After his naval service he studied dentistry at Chicago's Loyola University, completing his degree in 1949. He then started a dental practice in Naperville, Illinois where he retained an association through his death in 1988.

===Coaching===
After college graduation and his 1941 marriage, he moved to Roseville, taught science and instructed sports at Roseville High School from 1941 to 1942. Greatly enhancing his knowledge of the sport of swimming, he coached the swim team at Monmouth College in his spare time, and later served 12 highly successful years volunteering as a coach for North Central College, his alma mater. At North Central, he led the school to 12 conference championships as well as 3 additional championships in the small college conference. While a coach he developed two Olympians, including 1960 Rome Olympic gold medalist Dick Blick, who would later teach and have a distinguished career as a High School swimming coach in California.

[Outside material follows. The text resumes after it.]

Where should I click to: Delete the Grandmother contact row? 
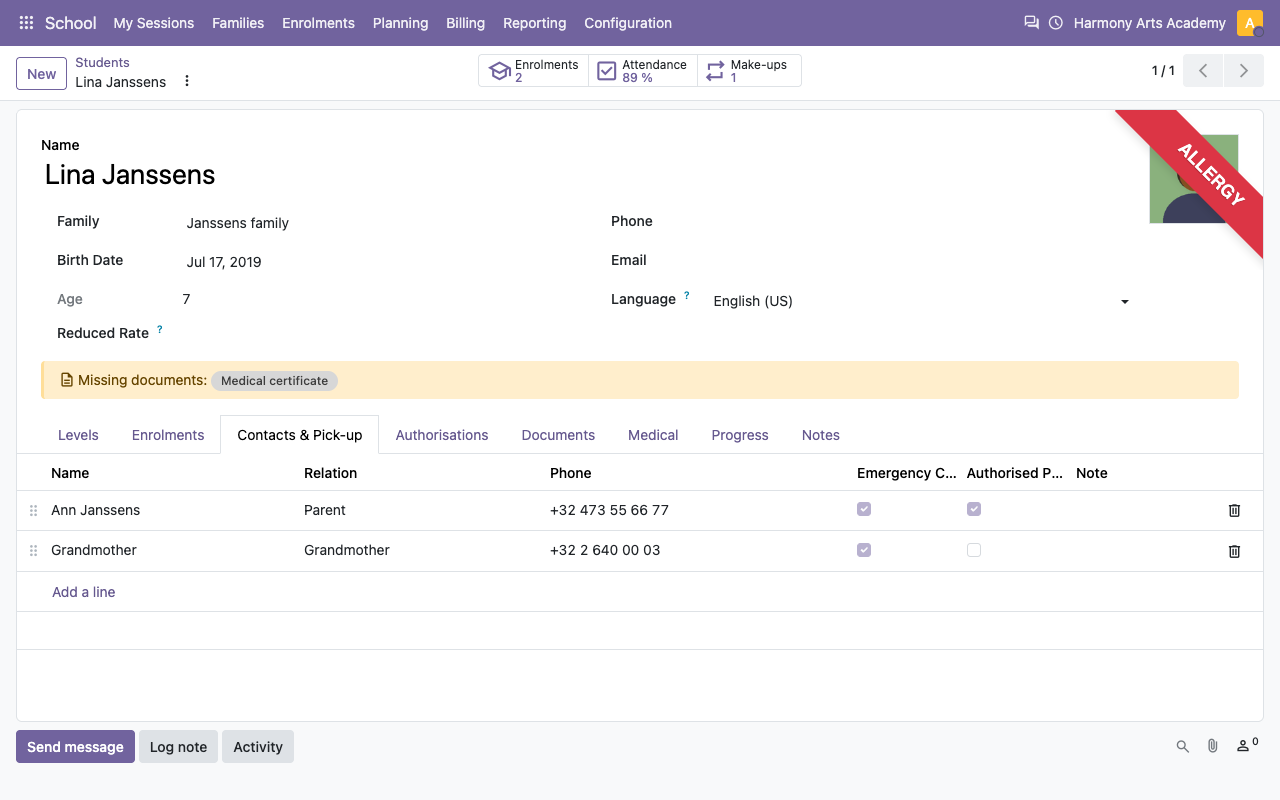(1234, 551)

===Swimming administrator===
As a head of the American Amateur Athletic Union's Swimming Committee in the early 1960s, he pushed to start a Swimming Hall of Fame, and as a member of the FINA (The International Swimming Federation for International Competition) Bureau, gained support to recognize and sponsor the Hall by FINA. He served as the US Men's Olympic Swim Team manager for 1956, and later managed the U.S. Team at the Tokyo Olympics in 1964. Significantly, he was chairman of the U.S. Men's Olympic Swimming Committee from 1959 to 1965, and was first elected to the International Swimming Federation in 1964. After several years on the board, he served as president of the International Swimming Federation, from 1972 through 1976, a group that both protects and manages swimming, diving and water polo, throughout the world. This is the same organization known as FINA (Federation Internationale de Natation Amateur), for which he was both Secretary and became the first U.S-born President.

While acting as FINA Bureau member, Henning strongly lobbied for the idea of creating the vitally important FINA World Championship, to take place between the Olympics. Prior to Henning's acquiring the role of president of the International Swimming Federation from 1972 to 1976, the FINA Bureau agreed to hold its first World Championships in Belgrade, Yugoslavia. He served as an official at a number of Olympics, and at the Pan American Games.

Later in life, he chaired the Foreign relations committee of the U.S. Olympic Committee. From 1953 through 1959, he served as a member of the school board for the high schools and elementary schools in Naperville.

He died at Edward Hospital in Napierville, Illinois on May 23, 1988. Henning's wife Jean, who he married on September 6, 1941, was an author and a 1941 graduate of North Central College. She participated in diving, swimming and water ballet during her life. She helped establish the Harold W. Henning scholarship for pre-med or pre-dental students, and the Henning Library at the International Swimming Hall of Fame.

===Honors===
Henning was selected as one of the 100 Greatest Coaches of the Century by the College Swimming Coaches Association of America. For his advocacy of athletics and swimming, he received a Distinguished Alumni Award from his alma mater North Central College in November 1963. He was later admitted to the International Swimming Hall of Fame in 1979 as an Honor Contributor.